Okunacak metin =>
※ ※ ※

2013’E GİRERKEN

Oğlum tarafından bana hediye edilen bu blogda yazmaya başladıktan sonra her yılbaşında bloguma bir yazı girmeyi alışkanlık haline getirmeyi kararlaştırmıştım. Böylelikle 63 yıllık bir yaşamın çok az bir bölümü görüntülü biçimde kalıcı hale getirilmiş olacaktı. Tabi ki biz ulus olarak yazmayı pek beceremeyen ve daha çok da şifahi yönümüzle ilişkileri sürdürebilme özelliğine sahip bireyler olduğumuz için daha ikinci yılbaşı yazımda bile bir aya yakın bir süre rötar yapmış bulunmaktayım.

Yeni yıla girerken evde ve dostlar arasında çokça tekrarladığımız  “Hayat planlar yaparken başımıza gelenlerdir” biçimindeki klasik tanımın doğruluğuna bir kez daha yaşayarak tanık olduk. Aslında  planımız geçtiğimiz yılbaşında bizi davet ederek evlerinde ağırlayan kadim dostumuz Salih beylerle birlikte bu kez bizim fakirhanede 2013 ‘e merhaba demek şeklindeydi.2013e girerken

Hatta bu planın ön hazırlığını bile yaptığımızı söyleyebilirim. Ancak kader bizi annemin ve babamın sağlık sorunları nedeniyle onların  yaşamakta olduğu Muratlı toprakları ile buluşturdu.Yılbaşının da içinde bulunduğu 8-10 günlük bu zaman dilimi içinde özellikle sevgili eşim Nuray’ın katkıları ile bizleri dünyaya getirip büyüten bu kişilerin hayır duaları eşliğinde onların hayatlarını kolaylaştırma ve kendilerini iyi hissettirme çabalarımız oldu.

※ ※ ※

Sağlanan veriler =>

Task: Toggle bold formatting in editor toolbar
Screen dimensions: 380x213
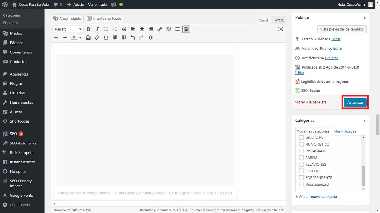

※ ※ ※

Yönerge 1 =>
Yılbaşı yazısına göre aşağıdaki soruları cevaplayın:
(a) Yazarın yazdığı blog ona kim tarafından hediye edilmiş?
(b) 2013'e kiminle ve nerede merhaba demek planlanmıştı?
(c) Kader, annenin ve babanın sağlık sorunları nedeniyle yazarı hangi topraklarla buluşturdu?
Yönerge 2 =>
Lütfen yılbaşı yazısını bıraktığı noktadan devam ettirin.

Beklenen çıktı 1 =>
(a) Oğlu tarafından.
(b) Kadim dostları Salih beylerle birlikte, kendi evlerinde ("fakirhanede").
(c) Annesiyle babasının yaşadığı Muratlı topraklarıyla.

Beklenen çıktı 2 =>
Bu arada aynı apartmanın bir üst katında oturmakta olan küçük amcamın ve eşinin yılbaşı gecesi davetine katılarak onlarla birlikte olduk Amcam Nusret Mola ile 3-4 yaş farkından ötürü amca,ağabey, arkadaş karışımı bir ilişkimiz olagelmiştir hep. Gece boyunca amcamın eşi Esma’nın hazırladığı ve sunduğu lezzetli yemekleri sırası ile midemize indirdik. 2013 ün ilk saatlerine kadar süren birlikteliğimiz gelecek yıllara ilişkin sağlık, mutluluk dilek ve beklentileri ile girmiş olduk.

Bu vesileyle tüm dost ve yakınlarımızın yeni yılını en içten dileklerimle kutlarım.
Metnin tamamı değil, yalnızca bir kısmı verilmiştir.